Hybrid peptide DNA nanomaterials enable potent and broad-spectrum virus neutralization.

The continued emergence of antigenic drift and drug-resistant viral strains highlights the need for antiviral strategies that deliver robust efficacy, broad subtype coverage, and minimal off-target toxicity. We demonstrate a potent and broad-spectrum strategy that employs hybrid biomaterials of Urumin (a host defense peptide) and a honeycomb (HC) DNA origami through spatially organized multivalent presentation for enhanced antiviral efficacy. Molecular dynamics simulations reveal that Urumin penetrates and destabilizes the hemagglutinin (HA) trimer core, disrupting influenza A viral (IAV) entry. Arranging Urumin in trimeric clusters on the HC enables potent multivalent binding to trimeric HAs on IAV, enhancing antiviral efficacy at nanomolar concentrations, ~1,000-fold more effective than free Urumin.

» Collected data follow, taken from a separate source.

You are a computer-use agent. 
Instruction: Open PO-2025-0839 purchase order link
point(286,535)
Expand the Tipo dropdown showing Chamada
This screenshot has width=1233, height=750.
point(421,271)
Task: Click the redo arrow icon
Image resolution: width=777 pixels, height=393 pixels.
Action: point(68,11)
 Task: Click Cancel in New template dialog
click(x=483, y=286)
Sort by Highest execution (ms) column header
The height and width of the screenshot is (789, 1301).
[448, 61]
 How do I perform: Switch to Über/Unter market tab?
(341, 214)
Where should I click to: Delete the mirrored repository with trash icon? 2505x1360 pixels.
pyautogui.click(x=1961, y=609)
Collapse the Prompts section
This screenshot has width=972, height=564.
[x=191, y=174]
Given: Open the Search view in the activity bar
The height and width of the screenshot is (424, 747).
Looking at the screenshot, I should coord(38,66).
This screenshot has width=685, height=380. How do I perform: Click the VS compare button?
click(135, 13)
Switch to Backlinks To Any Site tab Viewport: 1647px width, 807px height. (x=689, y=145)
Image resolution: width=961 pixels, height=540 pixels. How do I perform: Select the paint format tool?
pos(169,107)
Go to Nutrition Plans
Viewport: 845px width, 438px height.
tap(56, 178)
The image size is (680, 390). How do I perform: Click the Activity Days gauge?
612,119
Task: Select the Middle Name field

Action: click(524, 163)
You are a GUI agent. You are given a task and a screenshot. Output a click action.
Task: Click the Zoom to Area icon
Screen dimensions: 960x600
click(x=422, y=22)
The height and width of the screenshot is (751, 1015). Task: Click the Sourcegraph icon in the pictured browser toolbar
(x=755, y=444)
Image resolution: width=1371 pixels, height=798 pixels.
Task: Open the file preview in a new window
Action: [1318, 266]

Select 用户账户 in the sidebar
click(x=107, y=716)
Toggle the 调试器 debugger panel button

In vitro assays confirm HC-Urumin outperforms free Urumin in blocking viral entry and preserving cell viability in more IAV subtypes. In vivo studies show that compared to free Urumin, HC-Urumin treatment reduces disease severity, preserves physiological behavior, and decreases mortality in infected mice, while maintaining virus-specific adaptive immune responses without altering humoral immunity. Our study offers an advanced and effective materials platform and strategy for broad-spectrum, low-dose intervention against human and animal IAVs, which can be adapted to combat other viruses by patterning corresponding host defense peptides on custom designed DNA nanostructures.